Kansas City Kansan
- Type: News site
- Format: Web-only (formerly broadsheet)
- Owner(s): Nick Sloan
- Publisher: Nick Sloan
- Founded: 1921
- Headquarters: 7735 Washington Avenue Kansas City, Kansas 66112 United States
- Website: www.kckansan.com

= Kansas City Kansan =

The Kansas City Kansan is an online newspaper that serves Kansas City and other communities in Wyandotte County, Kansas, United States.

==History==
Arthur Capper started the newspaper on January 31, 1921, when Kansas City, Kansas, did not have a daily newspaper while neighboring Kansas City, Missouri, had three dailies—the Kansas City Journal-Post, Kansas City Times and Kansas City Star.

At its peak in the 1960s, the daily paid circulation topped 34,000. It also operated KCKN radio between 1936 and 1957.

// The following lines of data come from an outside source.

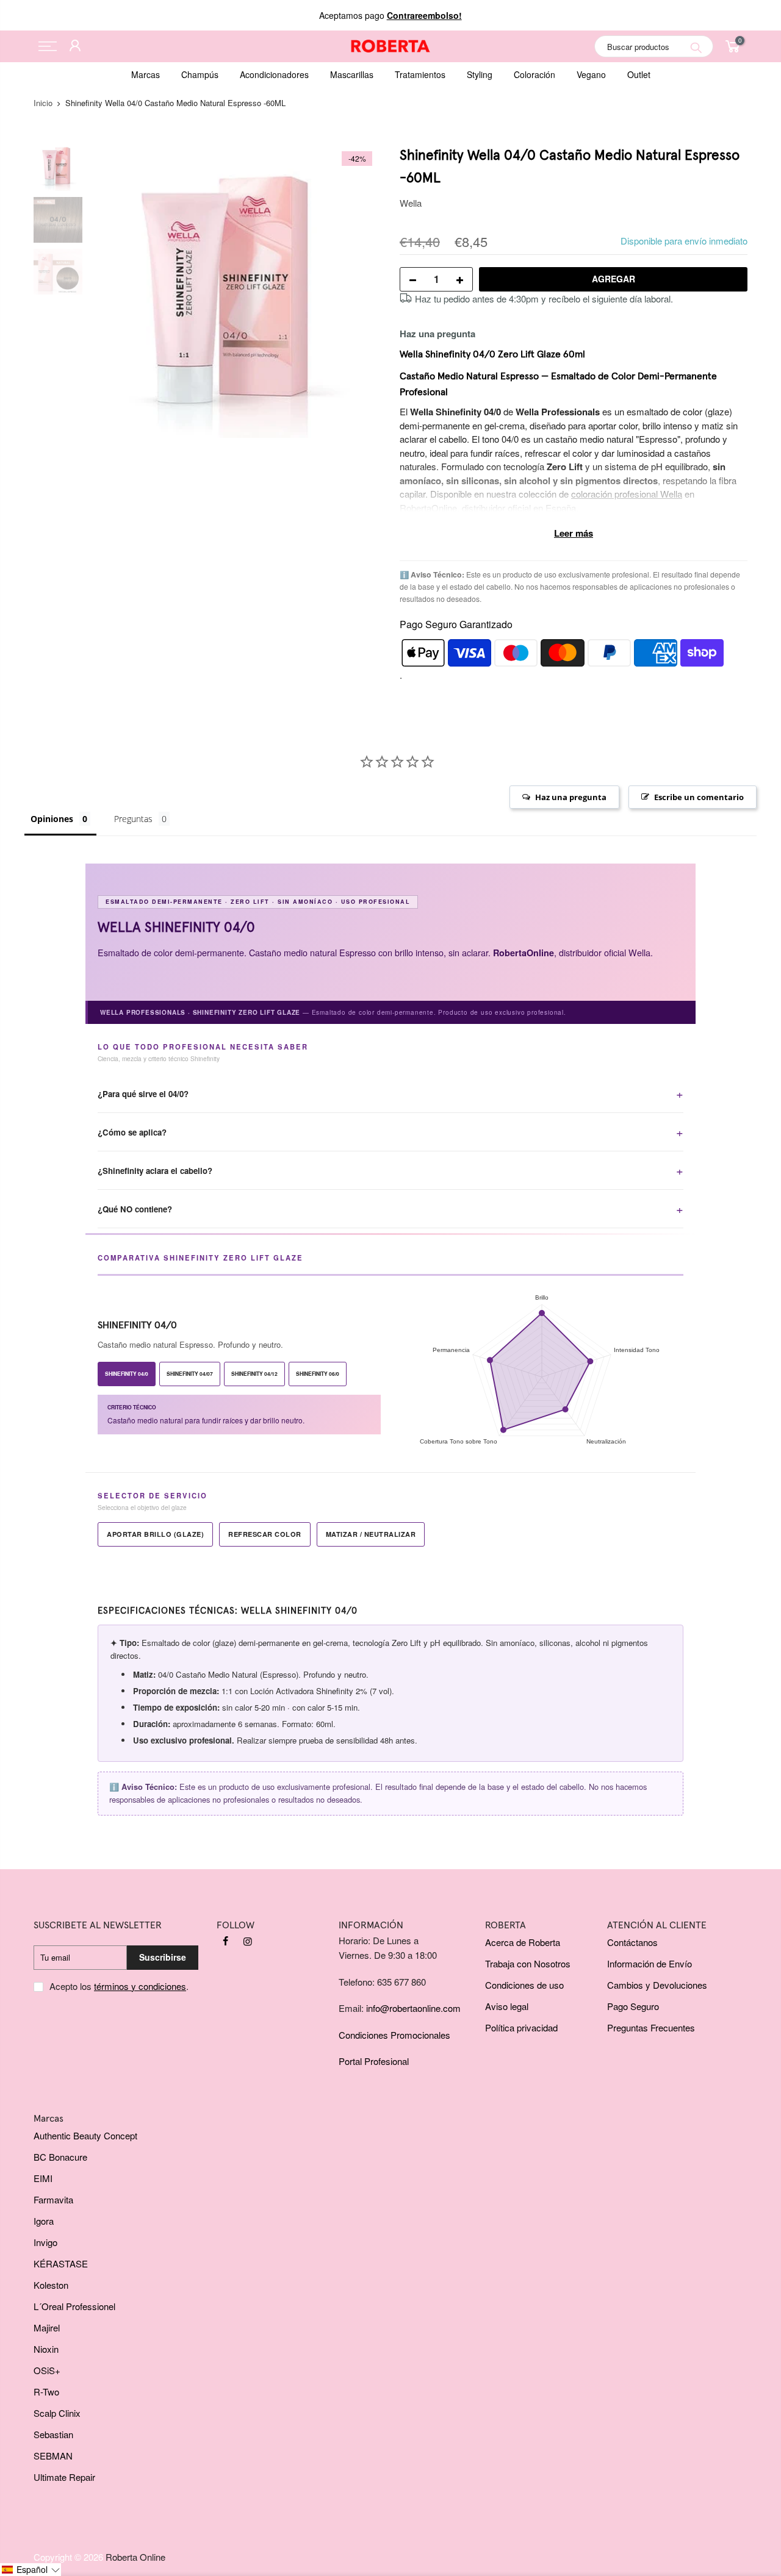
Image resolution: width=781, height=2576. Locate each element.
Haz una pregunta (437, 333)
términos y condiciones (140, 1986)
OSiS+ (47, 2370)
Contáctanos (632, 1942)
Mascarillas (351, 74)
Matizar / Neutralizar (371, 1534)
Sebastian (53, 2434)
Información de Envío (649, 1963)
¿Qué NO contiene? (135, 1209)
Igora (44, 2220)
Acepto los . (119, 1986)
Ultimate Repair (64, 2476)
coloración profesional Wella (626, 493)
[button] (30, 2569)
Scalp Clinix (57, 2412)
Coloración (534, 74)
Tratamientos (420, 74)
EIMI (43, 2178)
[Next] (360, 291)
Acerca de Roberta (522, 1942)
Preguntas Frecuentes (651, 2027)
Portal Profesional (374, 2061)
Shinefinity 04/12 (254, 1374)
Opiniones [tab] (52, 819)
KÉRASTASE (61, 2263)
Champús (199, 74)
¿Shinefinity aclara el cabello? (155, 1170)
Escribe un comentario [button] (699, 797)
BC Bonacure (60, 2156)
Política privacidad (521, 2027)
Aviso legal (506, 2006)
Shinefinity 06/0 (317, 1374)
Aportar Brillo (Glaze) (155, 1534)
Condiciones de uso (524, 1984)
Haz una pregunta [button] (570, 797)
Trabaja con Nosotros (527, 1963)
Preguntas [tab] (133, 819)
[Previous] (109, 291)
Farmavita (53, 2199)
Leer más (573, 533)
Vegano (591, 74)
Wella (411, 202)
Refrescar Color (264, 1534)
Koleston (51, 2284)
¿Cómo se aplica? (132, 1132)
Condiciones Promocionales (394, 2034)
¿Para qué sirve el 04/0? (143, 1094)
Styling (479, 74)
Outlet (638, 74)
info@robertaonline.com (413, 2008)
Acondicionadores (274, 74)
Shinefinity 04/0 (126, 1374)
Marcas (145, 74)
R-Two (46, 2391)
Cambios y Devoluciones (657, 1984)
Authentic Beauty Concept (85, 2135)
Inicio (43, 103)
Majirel (47, 2327)
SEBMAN (53, 2455)
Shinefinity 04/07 (190, 1374)
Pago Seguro (633, 2006)
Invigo (45, 2242)
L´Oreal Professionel (74, 2306)
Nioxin (46, 2348)
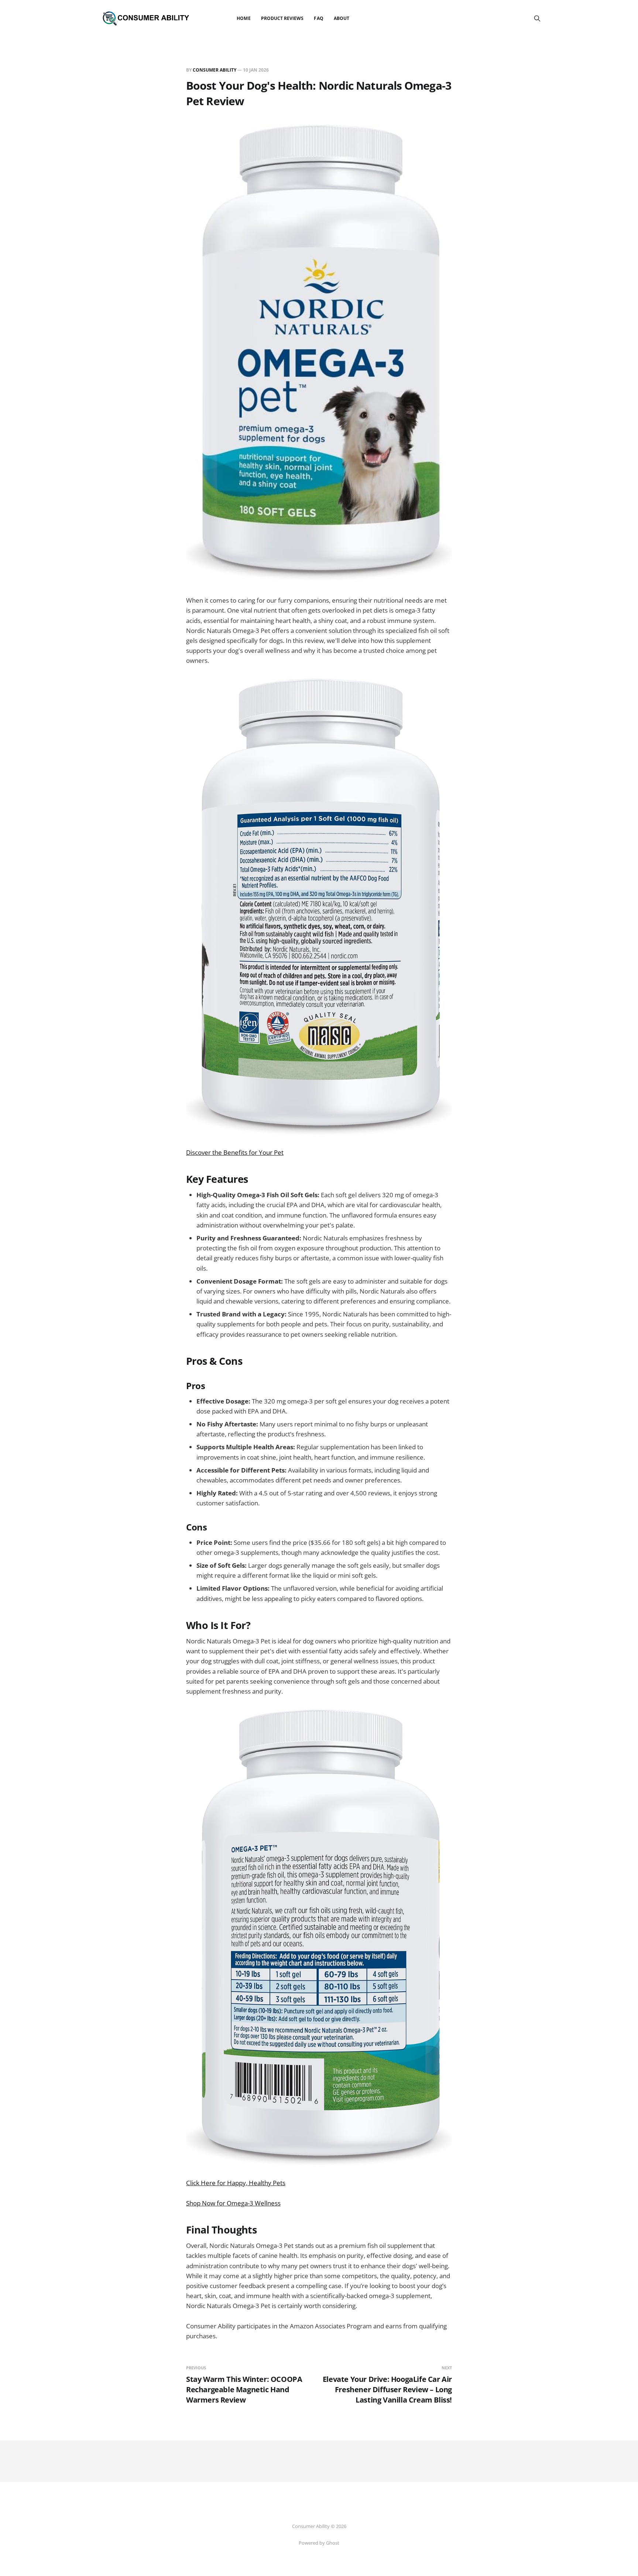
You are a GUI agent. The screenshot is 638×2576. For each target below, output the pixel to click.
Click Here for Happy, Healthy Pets (235, 2183)
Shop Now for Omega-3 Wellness (233, 2203)
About (341, 18)
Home (243, 18)
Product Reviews (282, 18)
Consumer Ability (214, 70)
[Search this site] (537, 18)
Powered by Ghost (319, 2542)
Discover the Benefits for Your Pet (235, 1152)
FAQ (318, 18)
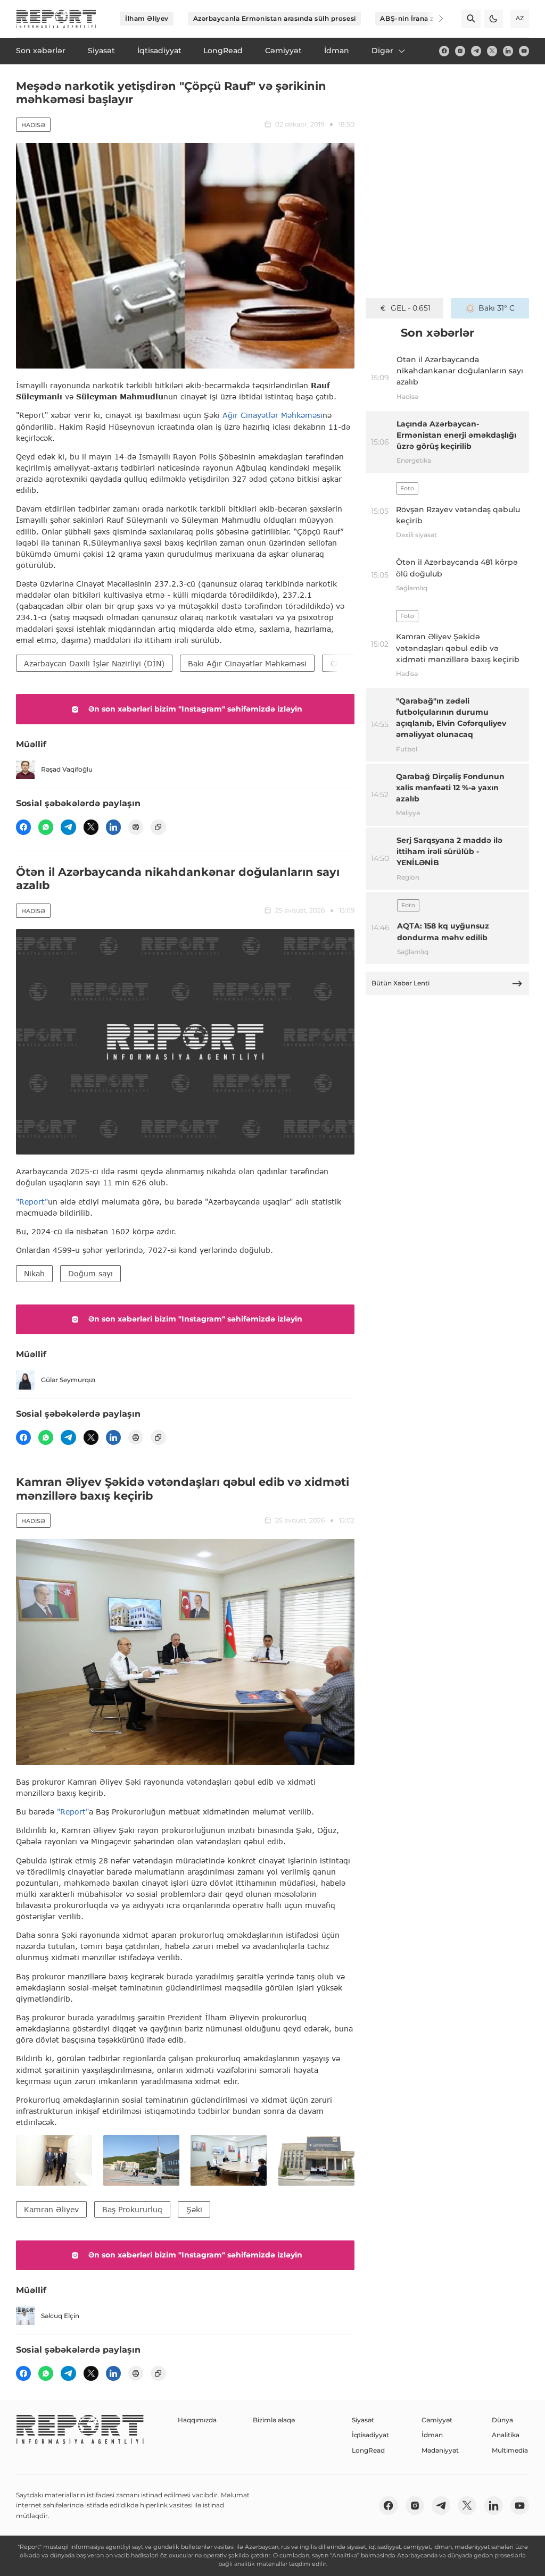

It was published daily except Sundays, Mondays and major holidays. Towards the end of its print publication, the paper converted from a daily to a twice-weekly publication. Since January 10, 2009, the Kansan has been an online-only publication.

On September 19, 2009, Nick Sloan, a resident of Kansas City, Kansas, purchased the Kansan and is now the independent owner of the publication.